◆ Text to read

## begin

Thursday, July 15, 2010

7.15.10


Further information.

We here at Cisco Gold Star Values are proud to announce the publication of a new novel: The Narrator, to be published by Civil Coping Mechanisms. This is currently scheduled to appear in October of this year.
http://copingmechanisms.net/?page_id=148

The Centipede Press omnibus is planned for Fall 2011 at the earliest.

Also due in Fall of 2011 is a new anthology on the subject of vampirism, edited by Ellen Datlow. Blood and Other Cravings will feature a story by your reporter.

Friday, June 4, 2010

6.4.10


Recent publishing activities:

"Mr. Wosslynne," Phantom.

"Machines of Concrete Light and Dark," Lovecraft Unbound.

"Violence, Child of Trust," Black Wings.

"Modern Cities Exist Only to Be Destroyed," Cinnabar's Gnosis: A Homage to Gustav Meyrink.

"Last Drink Bird Head," Last Drink Bird Head.


Coming Soon:

"The Cadaver is You," The Master in the Cafe Morphine: A Homage to Mikhail Bulgakov.

"Bread and Water," in a yet to be announced anthology.

A Michael Cisco Omnibus from Centipede Press, which will include all the novels published to date and some short fiction as well, including a few new items. Also, a new essay on supernatural literature, and more.

A new novel! The Wretch of the Sun has been accepted by Ex Occidente Press for publication this year.

Nonfiction

Joshi's upcoming Encyclopedia of the Vampire will contain a piece by your reporter on Gogol's short story "Viy," and the (first) film adaptation.

I am also very proud to announce that my essay, "The Eternal Return in Sadegh Hedayat's The Blind Owl" has been accepted for publication by Iranian Studies, and is scheduled to appear this fall (September, I think) ...

And there is more to come ... I am authorized to say that one of my already-published stories has been selected for a truly remarkable anthology from Atlantic. Formal announcement in the months ahead.

I'm attending Readercon as usual. Assassins take note.

Thursday, April 1, 2010

Why I Like Damon Packard's Movies

(Don't be mislead by the date. I'm not joking.)

## end

Copy the stretch of the publishing news from "And there is" through "the months ahead.", putting "Official" where "Formal" stands.

◆ Material
## begin

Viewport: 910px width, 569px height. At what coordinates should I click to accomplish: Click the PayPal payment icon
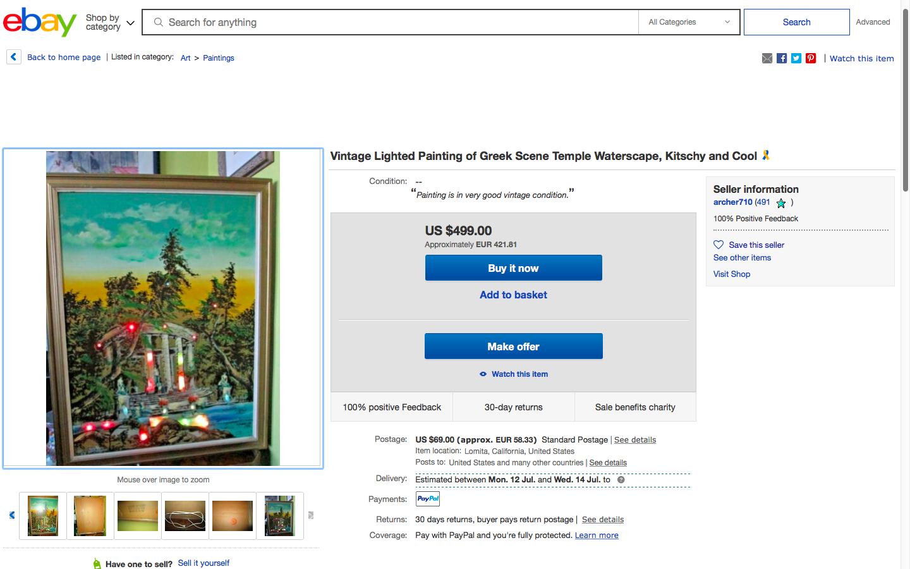[428, 499]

## end

◆ Final result
And there is more to come ... I am authorized to say that one of my already-published stories has been selected for a truly remarkable anthology from Atlantic. Official announcement in the months ahead.